Henry J. Cadbury on the Knowledge of Hebrew and Greek

Sifting through some of the offprints I was blessed to inherit from Ed Freed, I began to read one from his doktorvater, Henry J. Cadbury. The article, "Motives in Biblical Scholarship," was printed in the Journal of Biblical Literature, vol. 56.1 (1937): 1-16. The article was actually Cadbury's Presidential Address delivered at the Society of Biblical Literature Meeting, December 29, 1936 at Union Theological Seminary, New York City.
Henry J. Cadbury (1883-1974)

What struck my interest was a comment that Cadbury makes in relation to shifting trends in the training of ministers. He writes:

I can recall George Foot Moore, who was no conniver at ignorance, explaining apparently without regret the modern trend away from Hebrew and Greek in the training of ministers. The study of these languages, he said, had been justified and required a generation or two ago on the conviction that divine revelation had been made in those tongues, and that no one whose business it was to interpret that revelation could do so successfully if he could not read it in the original.
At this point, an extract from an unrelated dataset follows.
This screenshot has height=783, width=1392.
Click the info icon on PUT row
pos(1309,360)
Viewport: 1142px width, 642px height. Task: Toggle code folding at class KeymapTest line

But modern liberal protestantism had abandoned that assumption. There was accordingly less need for first acquaintance, which had often been in practice a bowing acquaintance, with pi'el and pu'al, with εἰς and ἐν and all the refinements of grammar so dear to the older theologians (4-5).

Remember this quote comes from an address nearly 80 years old. It is indeed striking how cyclical trends of this kind keep reappearing. Any curriculum that eschews the biblical languages in the training of its ministers, is a poor one indeed.